# [EXTRAIT DU DOCUMENT]
=-=-=-=-=

Les jeunes Irakiens actifs dans le mouvement – de nombreux mineurs figurent au nombre des victimes – viennent principalement de la ceinture pauvre de Bagdad majoritairement chiite, Sadr City. Ils sont en rupture avec le passé et ils ont investi la place Tahrir pour retrouver une dignité dont ils ont été privés. Ils ne la quitteront donc pas avant d’avoir obtenu satisfaction car ils n’ont rien à perdre. Ils ne craignent pas les balles réelles, à croire qu’ils se pensent parfois dans un jeu vidéo, non dans la réalité. La chercheuse Loulouwa al-Rachid rapporte qu’ils sont surnommés la « génération PUBG », du nom d’un jeu vidéo en ligne qui a des millions d’adeptes en Irak, Players Unknown’s Battlegrounds.
Ils n’ont pas le projet de quitter le pays : ils veulent y vivre mais dans des conditions acceptables. Difficile d’imaginer, dans ce contexte, ce qui pourra les amener à arrêter le mouvement en dehors de garanties sérieuses sur l’émergence d’un État qui leur accorderait ce qu’ils attendent – à savoir une reconnaissance et des emplois. Leurs exigences s’articulent autour d’un gouvernement de transition, un changement de la loi électorale et enfin des élections anticipées.
La dimension sociale de la mobilisation est importante car plus de 30 % des jeunes sont au chômage ; et après seize ans de confessionnalisation du pouvoir, la gestion du politique a clairement échoué.
Ce mouvement n’est ni ethnique ni confessionnel mais composé de la base sociale chiite livrée à elle-même par les élites chiites depuis 2003. Pour le chercheur Hosham Dawod, il s’agit d’une « contestation sociale et politique essentiellement chiite contre un pouvoir lui-même chiite, qui émane de la nouvelle génération. Ces jeunes, issus de la majorité chiite de la population, reprochent à leurs aînés d’avoir enterré le pays et son identité, d’avoir avalisé la corruption, laissant les milices noyauter l’État, sachant que l’essentiel des ressources du pays se trouve en zones chiites. En somme, c’est l’échec d’un pouvoir politico-confessionnel rejeté par sa propre base sociale ».

Le ressentiment de la population

L’Irak a connu plusieurs mouvements de contestation entre 2003 et 2015, qui mettaient en avant des revendications essentiellement sectorielles même si les questions sécuritaires et sur le partage du pouvoir entre les communautés étaient déjà exprimées. Notons qu’un des enseignements des dernières élections législatives qui se sont déroulées en mai 2018 était un recul du vote communautaire, qui était déjà perceptible en 2015 lors des mobilisations populaires contre le système politique confessionnel, la corruption et les inégalités socio-économiques, le manque de services publics.

L’absence de mesures prises par le gouvernement au cours de ces dernières années n’a fait qu’accroître le ressentiment de la population face aux élites politiques, ressentiment qui s’exprime à nouveau depuis le 1er octobre dernier.

=-=-=-=-=

# [Entrées pour repérer des mots et des éléments]

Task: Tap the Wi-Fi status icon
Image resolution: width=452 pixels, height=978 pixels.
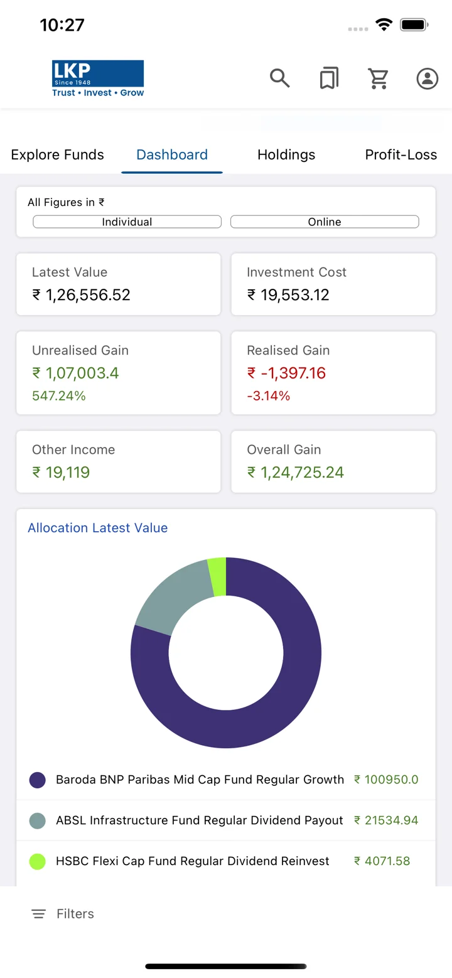Action: pos(383,25)
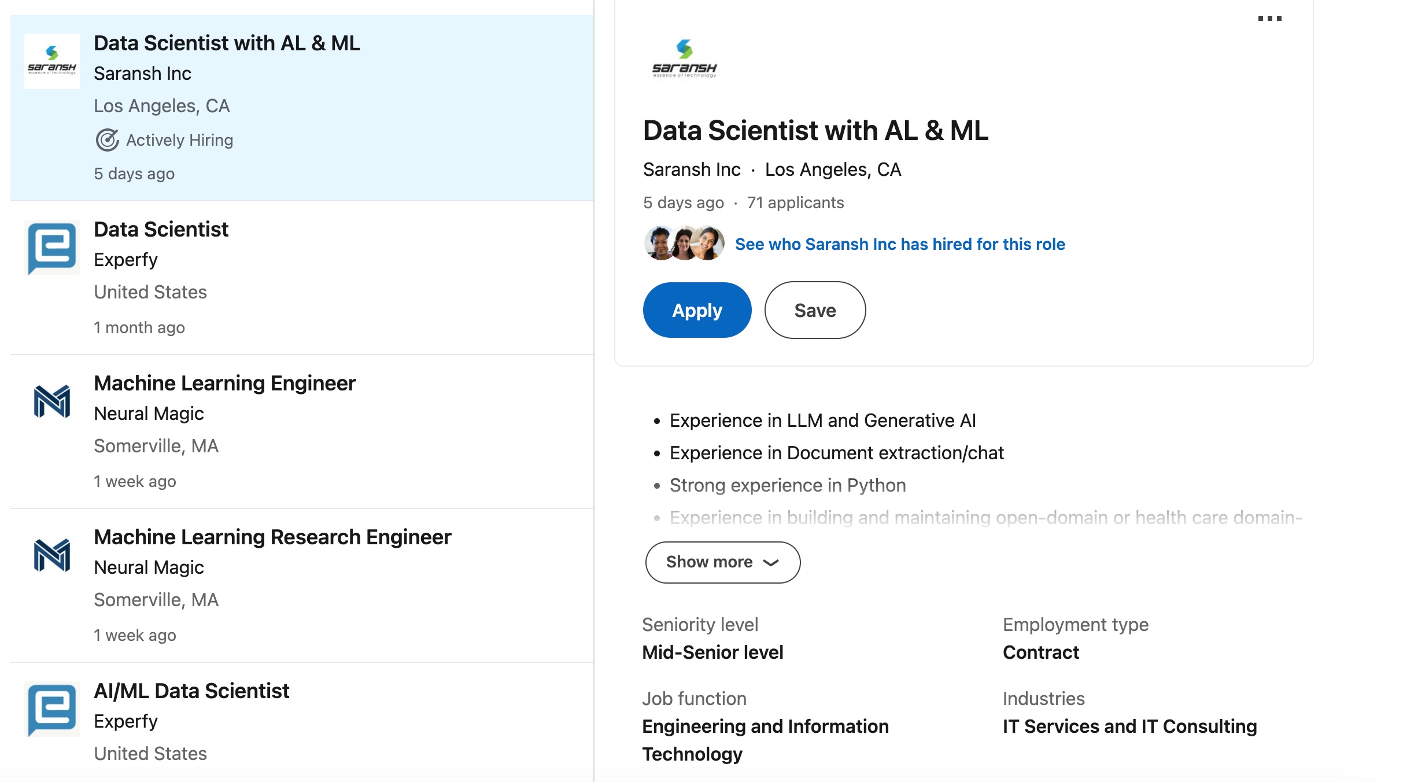Open the three-dot more options menu
This screenshot has width=1403, height=782.
tap(1269, 19)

=-=-=-=-=

# [EXERCICES À RÉALISER]
[1] D'après l'extrait sur la contestation irakienne, quel surnom est donné aux jeunes Irakiens actifs dans le mouvement ?
[2] Reproduisez à l'identique le passage de l'extrait sur la contestation irakienne allant de « L’absence de mesures » jusqu'à « 1er octobre dernier. » inclus.
[3] Poursuivez la rédaction de l'extrait sur la contestation irakienne à partir de sa dernière phrase.

# [LISTE DES RÉPONSES]
[1] La « génération PUBG ».

[2]
L’absence de mesures prises par le gouvernement au cours de ces dernières années n’a fait qu’accroître le ressentiment de la population face aux élites politiques, ressentiment qui s’exprime à nouveau depuis le 1er octobre dernier.

[3]
En 2015, le mouvement de contestation demandait l’établissement d’un État civil mais les revendications n’avaient pas été relayées de façon significative en raison de la lutte contre l’organisation État islamique, qui accaparait l’intérêt des Irakiens mais également de la communauté internationale. Bassorah, grande ville du sud, a déjà connu des manifestations, en juillet 2015 et en 2018, en raison du manque d’électricité. Une majorité de jeunes est alors descendue dans la rue mais le mouvement a été violemment réprimé, tout comme à Nassiriyya.
Le système éducatif est également dans un état catastrophique et, là encore, les moyens nécessaires ne sont pas débloqués pour tenter de remédier à cette situation, qui a de lourdes conséquences pour les jeunes et leur avenir. De nombreux jeunes manifestants sont analphabètes.
Qu’en est-il des populations sunnites irakiennes ? Elles n’osent pas manifester et exprimer ouvertement leur soutien aux manifestants de peur de représailles, d’être accusées d’être affiliées à l’organisation Etat islamique et, de ce fait, soumises à la législation antiterroriste. Leur priorité est aujourd’hui de reconstruire leur territoire détruit en raison de la lutte contre l’EI et non de rejoindre le mouvement de contestation. Cela ne les empêche pas de soutenir le mouvement. En outre, les manifestants préfèrent que les sunnites ne participent pas au mouvement pour ne pas donner d’argument au pouvoir, qui pourrait envoyer l’armée au nom de la lutte contre le terrorisme. Quant aux Kurdes, ils ne s’opposeraient pas à une réforme de la Constitution, une demande des manifestants, mais ils veulent aussi des garanties qu’ils garderont les avantages dont ils disposent actuellement.

Le poids des milices

Le poids des milices est déterminant dans le pays, au point que le Premier ministre n’a eu de cesse de déclarer que son gouvernement n’était pas responsable de la répression mais que c’était le fait d’une « tierce partie », à savoir les milices. Ces dernières jouent un rôle important et elles sont composées majoritairement de jeunes chômeurs déscolarisés, socialisés dans une culture populaire où la violence est banalisée.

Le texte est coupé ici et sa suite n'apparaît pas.